▸ Material to process:
___

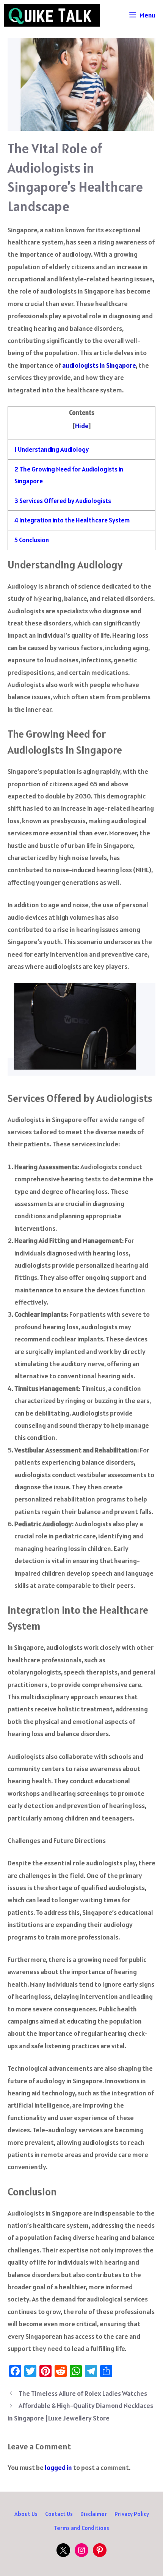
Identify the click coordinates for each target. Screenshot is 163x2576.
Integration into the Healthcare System (72, 520)
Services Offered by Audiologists (62, 501)
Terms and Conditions (81, 2528)
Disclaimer (93, 2513)
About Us (26, 2513)
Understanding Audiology (51, 449)
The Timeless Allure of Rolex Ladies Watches (83, 2393)
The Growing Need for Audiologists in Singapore (68, 475)
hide (81, 425)
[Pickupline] (52, 15)
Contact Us (59, 2513)
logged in (58, 2467)
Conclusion (31, 540)
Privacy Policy (131, 2513)
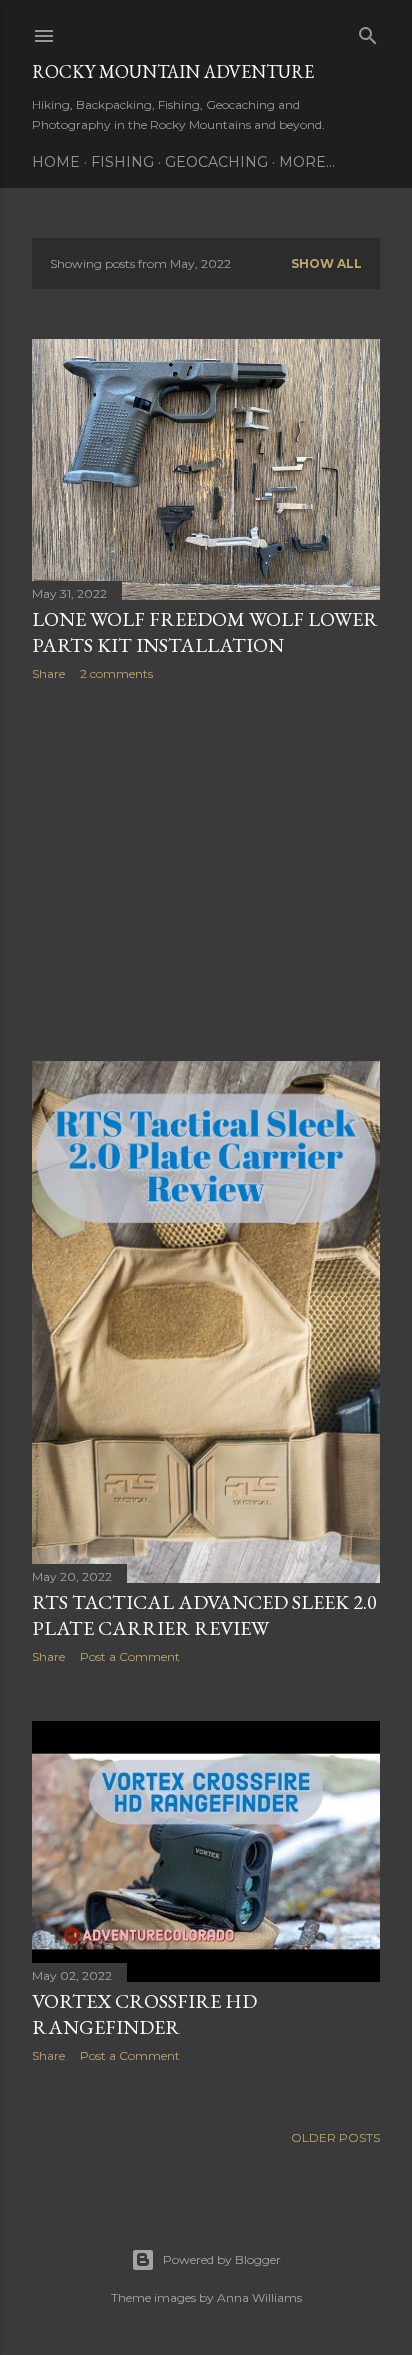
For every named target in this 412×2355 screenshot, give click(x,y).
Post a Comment (130, 1656)
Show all (326, 263)
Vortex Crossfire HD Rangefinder (144, 2014)
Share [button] (48, 673)
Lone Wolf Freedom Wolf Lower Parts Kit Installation (205, 632)
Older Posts (335, 2137)
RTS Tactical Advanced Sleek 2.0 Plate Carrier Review (204, 1615)
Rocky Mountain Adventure (173, 71)
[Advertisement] (206, 871)
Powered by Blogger (222, 2259)
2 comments (116, 673)
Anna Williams (259, 2297)
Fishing (122, 162)
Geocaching (216, 162)
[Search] (368, 31)
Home (56, 162)
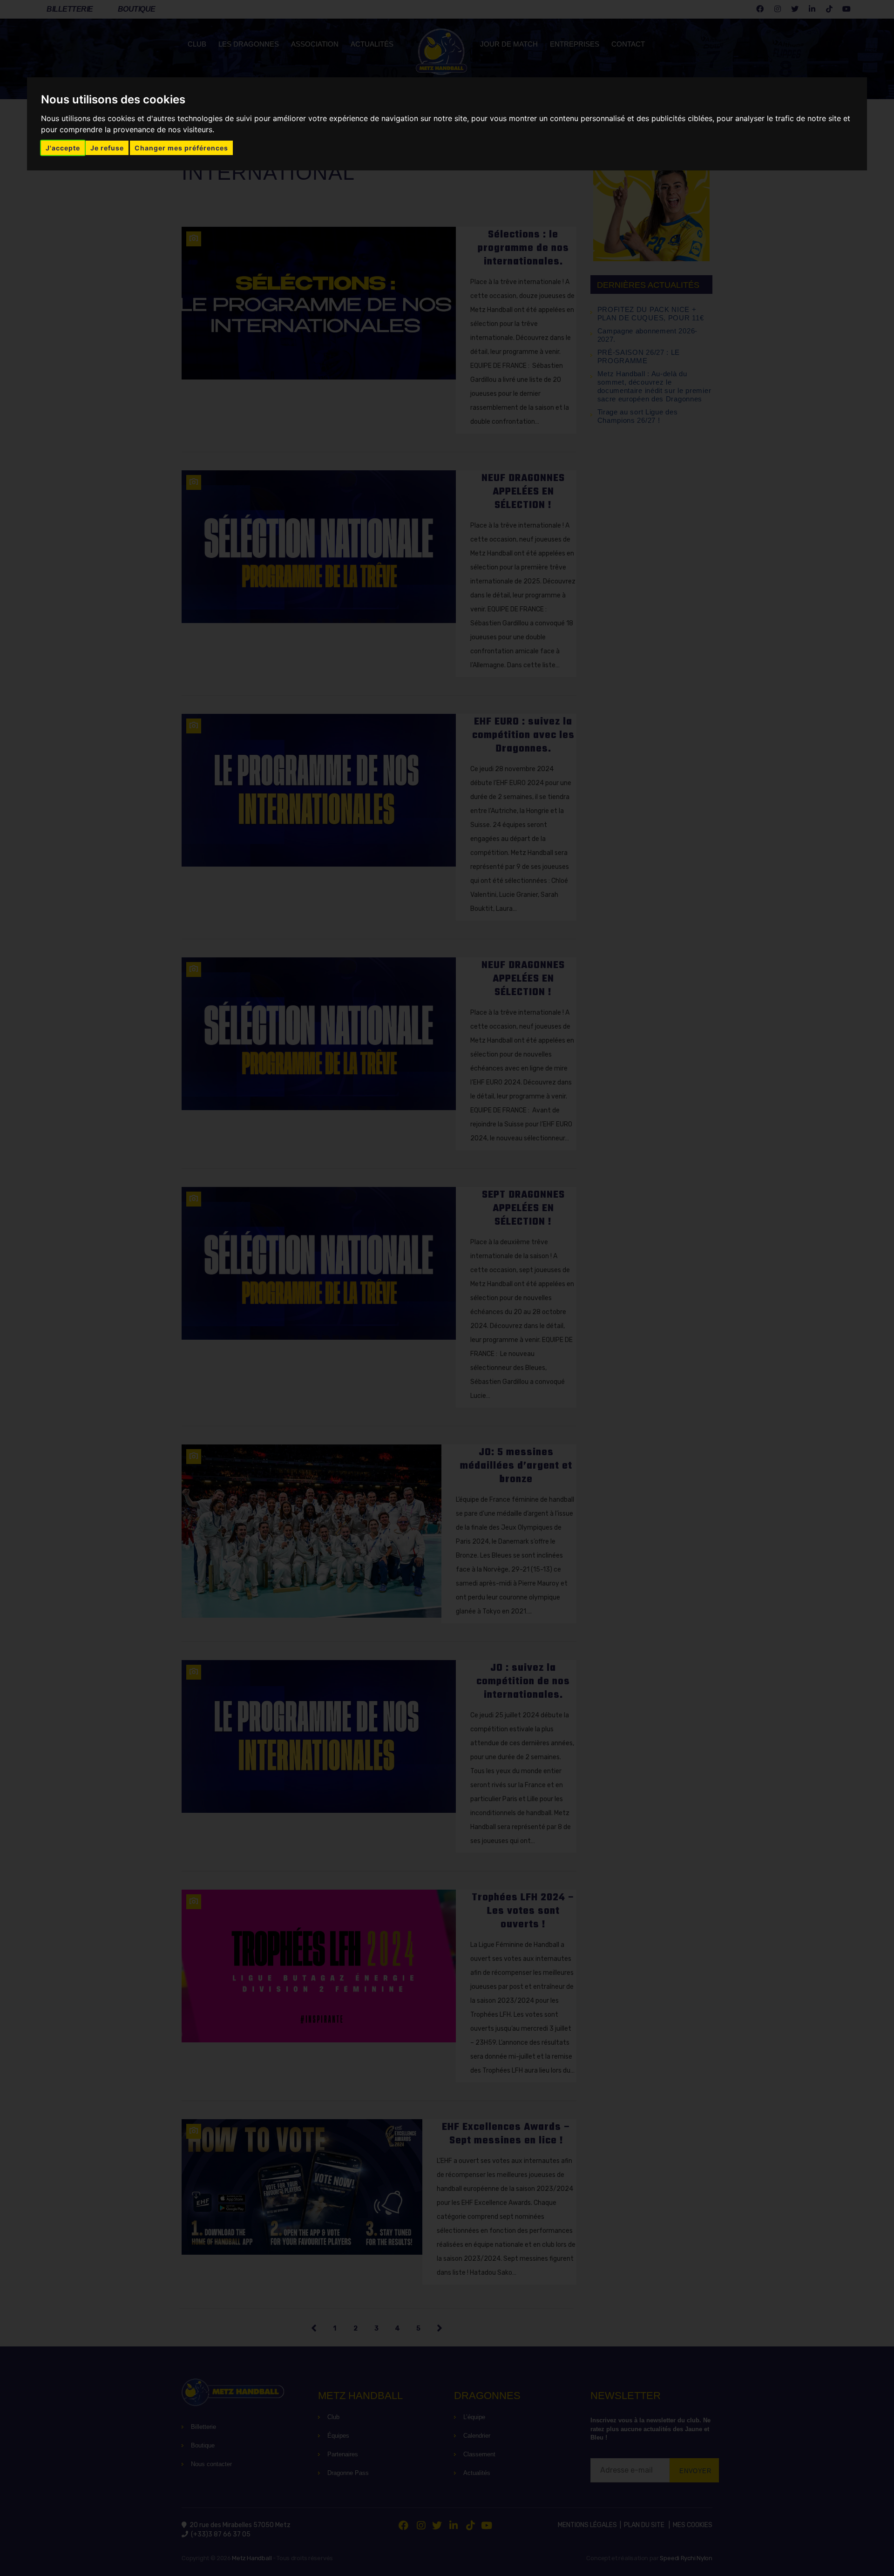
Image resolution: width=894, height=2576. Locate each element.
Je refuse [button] (107, 148)
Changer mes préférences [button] (181, 148)
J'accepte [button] (63, 148)
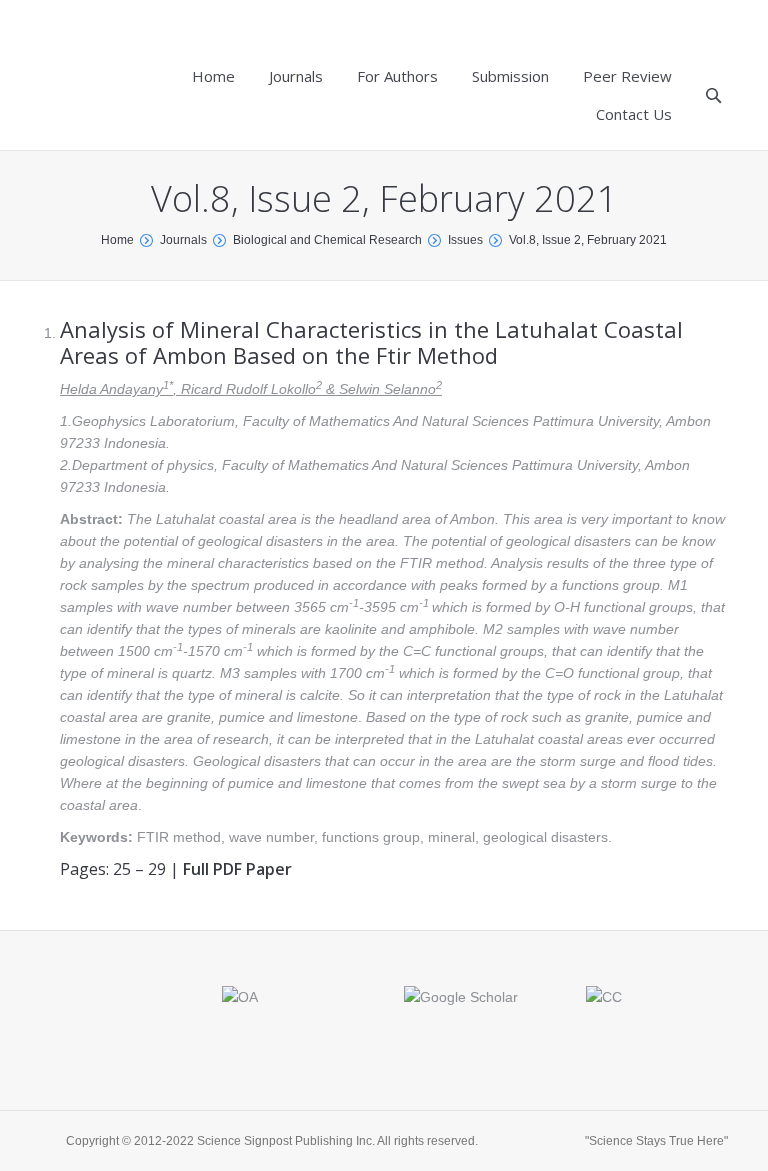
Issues (465, 240)
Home (117, 240)
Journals (183, 240)
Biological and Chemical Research (327, 240)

___

▸ Problem requirements: The reply should hold only the lines running from the top of the records to the line containing "Show all (326, 263)", both included, copied exactly with no pictures.

▸ Completed exercise:
Identify the click coordinates for each target. Screenshot is 163x2576.
Integration into the Healthcare System (72, 520)
Services Offered by Audiologists (62, 501)
Terms and Conditions (81, 2528)
Disclaimer (93, 2513)
About Us (26, 2513)
Understanding Audiology (51, 449)
The Timeless Allure of Rolex Ladies Watches (83, 2393)
The Growing Need for Audiologists in Singapore (68, 475)
hide (81, 425)
[Pickupline] (52, 15)
Contact Us (59, 2513)
logged in (58, 2467)
Conclusion (31, 540)
Privacy Policy (131, 2513)
For every named target in this 412×2355 screenshot, give click(x,y).
Post a Comment (130, 1656)
Show all (326, 263)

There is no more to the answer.